Thinking Bigger: Advice for Small Giants

Dr Andrew Taylor, Senior Lecturer, staffordshire business school


During disruptive times small scale can be a key advantage.  The management writer Mintzberg (1989) describes most small companies as either simple structures or adhocracies.  My research (Taylor 2013, 2019) indicates that in both cases innovation is central to their mission and survival.  The strength and the weakness of simple structures is that they are driven by one or two key individuals.  This both makes decision-making fast and flexible.  Adhocracies are project based, mission driven places, with little respect for traditional idea’s of good management practice, where inefficiencies are the price of high growth.  There is often a tendency, in both cases, as they grow, to define becoming professional as having more formal and robust processes.  The trouble is that as they seek order and stability, innovation and commitment often crashes as  resent a perceived loss of purpose or human commitment. 

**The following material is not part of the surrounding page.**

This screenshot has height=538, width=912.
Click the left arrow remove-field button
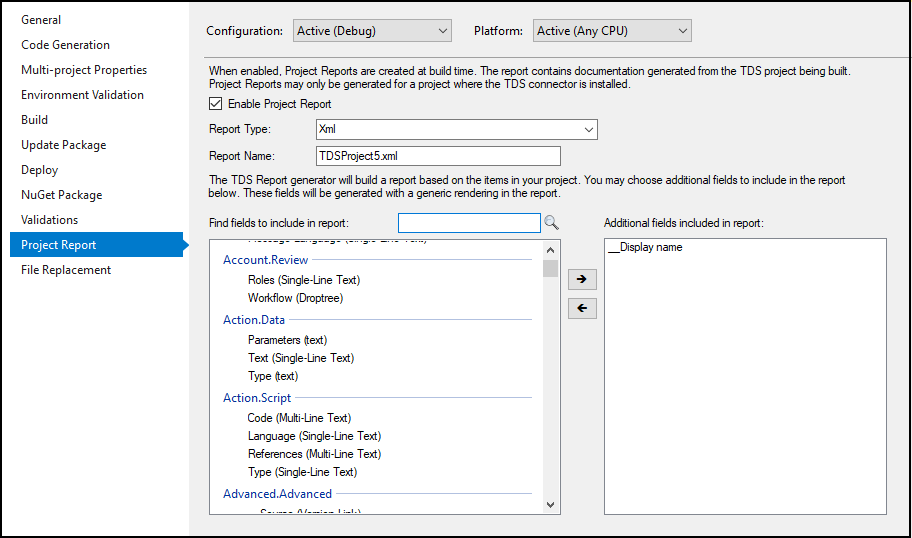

During disruptive times it is often better to leverage the flexibility and commitment of peoples in smaller scale organisations to adapt, rather than seek to optimise.  Small companies, like speedboats, are fast and nimble compared to the large oil tankers of corporate business,.  Asking what are the right things, rather than how do I do things right Argyris (1991) is easier where best practices are less defined bureaucratically.

Small companies can most effectively do this through identifying their core competencies (Prahalad & Hamel 1990) .  Core competencies are the source of how you create value – those things that you do for your customers better than your competitors.  They:

  1. Provide access to a wide variety of markets
  2. Should make a significant contribution to the perceived customer benefits of the end product
  3. Should be difficult for competitors to imitate.

Knowing these allows you to ask yourselves how they could, using what Gavetti (2011) calls associative thinking, be transferred into new, more distant, marketplaces. Managers are good at identifying opportunities that are cognitively close to their business, but need to learn to recognise similar underlying patterns in distant markets and make the cognitive leap.

Organisations, that we are familiar with, successfully doing this include Fuji-Film, Honda, Danone, Dyson and Virgin.

Source – https://creativepool.com/magazine/inspiration/brand-stretch.3072

Often leaders of small companies familiar with doing this as anyway as a matter of survival.  Learning to use such knowledge to leverage the strength of organisation and its people, in a joined-up way, can, however, both transform the effectiveness and legitimise existing practices, such that small companies can harness their scale and people to flourish.


References

Argyris C. (1991), ‘Teaching Smart People to Learn’, Harvard Business Review, May – June.

Gavetti, G. (2011), ‘The New Psychology of Strategic Leadership’, Harvard Business Review, July -Aug.

Mintzberg, H. (1989), Mintzberg on Management: Inside Our Strange World of Organizations, New York, The Free Press.

Prahalad, C. K.  & Hamel, G. (1990), ‘The Core Competence of the Corporation’, Harvard Business Review, May-June.

Taylor, A. & Krouwel W. (2013), Taking Care of Business: Innovation, Ethics & Sustainability, Cluj-Napoca (Romania), Risoprint.

Taylor A. & Bronstone A. (2019), People, Place & Global Order: Foundations of a Networked Political Economy. London, Routledge.